What is being asked:
Copy every item below verbatim, line for line, with nothing changed.

Input material:
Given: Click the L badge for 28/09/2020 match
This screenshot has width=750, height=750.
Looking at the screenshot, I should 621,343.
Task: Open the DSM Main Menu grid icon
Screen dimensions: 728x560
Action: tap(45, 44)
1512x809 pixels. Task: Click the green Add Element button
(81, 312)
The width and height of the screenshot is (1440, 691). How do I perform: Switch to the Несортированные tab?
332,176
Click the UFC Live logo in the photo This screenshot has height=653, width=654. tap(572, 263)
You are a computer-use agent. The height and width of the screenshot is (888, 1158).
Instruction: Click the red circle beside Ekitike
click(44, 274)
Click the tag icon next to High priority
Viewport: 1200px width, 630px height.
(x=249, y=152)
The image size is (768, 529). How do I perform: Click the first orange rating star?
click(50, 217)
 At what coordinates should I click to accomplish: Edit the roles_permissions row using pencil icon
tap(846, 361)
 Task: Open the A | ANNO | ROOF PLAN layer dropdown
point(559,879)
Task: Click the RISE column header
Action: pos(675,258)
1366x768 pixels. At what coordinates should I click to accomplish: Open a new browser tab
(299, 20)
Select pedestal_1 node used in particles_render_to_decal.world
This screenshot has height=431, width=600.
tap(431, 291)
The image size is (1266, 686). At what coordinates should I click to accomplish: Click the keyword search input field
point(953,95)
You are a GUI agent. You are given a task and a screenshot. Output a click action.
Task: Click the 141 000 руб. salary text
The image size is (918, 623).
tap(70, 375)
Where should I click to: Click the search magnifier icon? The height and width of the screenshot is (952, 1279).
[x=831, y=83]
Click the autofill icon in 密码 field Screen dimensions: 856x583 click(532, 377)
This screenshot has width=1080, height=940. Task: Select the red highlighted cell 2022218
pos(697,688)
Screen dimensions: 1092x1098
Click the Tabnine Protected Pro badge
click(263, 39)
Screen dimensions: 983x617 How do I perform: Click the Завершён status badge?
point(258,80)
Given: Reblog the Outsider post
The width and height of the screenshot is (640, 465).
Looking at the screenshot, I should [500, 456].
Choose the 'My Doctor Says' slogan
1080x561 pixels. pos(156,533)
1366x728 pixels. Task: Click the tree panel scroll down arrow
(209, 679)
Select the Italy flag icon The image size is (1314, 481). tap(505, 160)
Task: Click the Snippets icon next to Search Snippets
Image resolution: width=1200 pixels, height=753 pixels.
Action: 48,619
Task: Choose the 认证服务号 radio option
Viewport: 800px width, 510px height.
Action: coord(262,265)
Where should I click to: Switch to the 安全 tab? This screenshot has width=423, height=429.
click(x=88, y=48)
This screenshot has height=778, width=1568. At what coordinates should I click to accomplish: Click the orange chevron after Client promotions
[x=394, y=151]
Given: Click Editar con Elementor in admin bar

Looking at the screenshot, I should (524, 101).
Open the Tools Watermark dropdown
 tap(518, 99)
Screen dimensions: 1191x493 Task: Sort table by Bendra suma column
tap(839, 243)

Result for this exercise:
Given: Click the L badge for 28/09/2020 match
This screenshot has width=750, height=750.
Looking at the screenshot, I should 621,343.
Task: Open the DSM Main Menu grid icon
Screen dimensions: 728x560
Action: tap(45, 44)
1512x809 pixels. Task: Click the green Add Element button
(81, 312)
The width and height of the screenshot is (1440, 691). How do I perform: Switch to the Несортированные tab?
332,176
Click the UFC Live logo in the photo This screenshot has height=653, width=654. tap(572, 263)
You are a computer-use agent. The height and width of the screenshot is (888, 1158).
Instruction: Click the red circle beside Ekitike
click(44, 274)
Click the tag icon next to High priority
Viewport: 1200px width, 630px height.
(x=249, y=152)
The image size is (768, 529). How do I perform: Click the first orange rating star?
click(50, 217)
 At what coordinates should I click to accomplish: Edit the roles_permissions row using pencil icon
tap(846, 361)
 Task: Open the A | ANNO | ROOF PLAN layer dropdown
point(559,879)
Task: Click the RISE column header
Action: pos(675,258)
1366x768 pixels. At what coordinates should I click to accomplish: Open a new browser tab
(299, 20)
Select pedestal_1 node used in particles_render_to_decal.world
This screenshot has height=431, width=600.
tap(431, 291)
The image size is (1266, 686). At what coordinates should I click to accomplish: Click the keyword search input field
point(953,95)
You are a GUI agent. You are given a task and a screenshot. Output a click action.
Task: Click the 141 000 руб. salary text
The image size is (918, 623).
tap(70, 375)
Where should I click to: Click the search magnifier icon? The height and width of the screenshot is (952, 1279).
[x=831, y=83]
Click the autofill icon in 密码 field Screen dimensions: 856x583 click(532, 377)
This screenshot has width=1080, height=940. Task: Select the red highlighted cell 2022218
pos(697,688)
Screen dimensions: 1092x1098
Click the Tabnine Protected Pro badge
click(263, 39)
Screen dimensions: 983x617 How do I perform: Click the Завершён status badge?
point(258,80)
Given: Reblog the Outsider post
The width and height of the screenshot is (640, 465).
Looking at the screenshot, I should [500, 456].
Choose the 'My Doctor Says' slogan
1080x561 pixels. pos(156,533)
1366x728 pixels. Task: Click the tree panel scroll down arrow
(209, 679)
Select the Italy flag icon The image size is (1314, 481). tap(505, 160)
Task: Click the Snippets icon next to Search Snippets
Image resolution: width=1200 pixels, height=753 pixels.
Action: 48,619
Task: Choose the 认证服务号 radio option
Viewport: 800px width, 510px height.
Action: coord(262,265)
Where should I click to: Switch to the 安全 tab? This screenshot has width=423, height=429.
click(x=88, y=48)
This screenshot has height=778, width=1568. At what coordinates should I click to accomplish: Click the orange chevron after Client promotions
[x=394, y=151]
Given: Click Editar con Elementor in admin bar

Looking at the screenshot, I should (524, 101).
Open the Tools Watermark dropdown
 tap(518, 99)
Screen dimensions: 1191x493 Task: Sort table by Bendra suma column
tap(839, 243)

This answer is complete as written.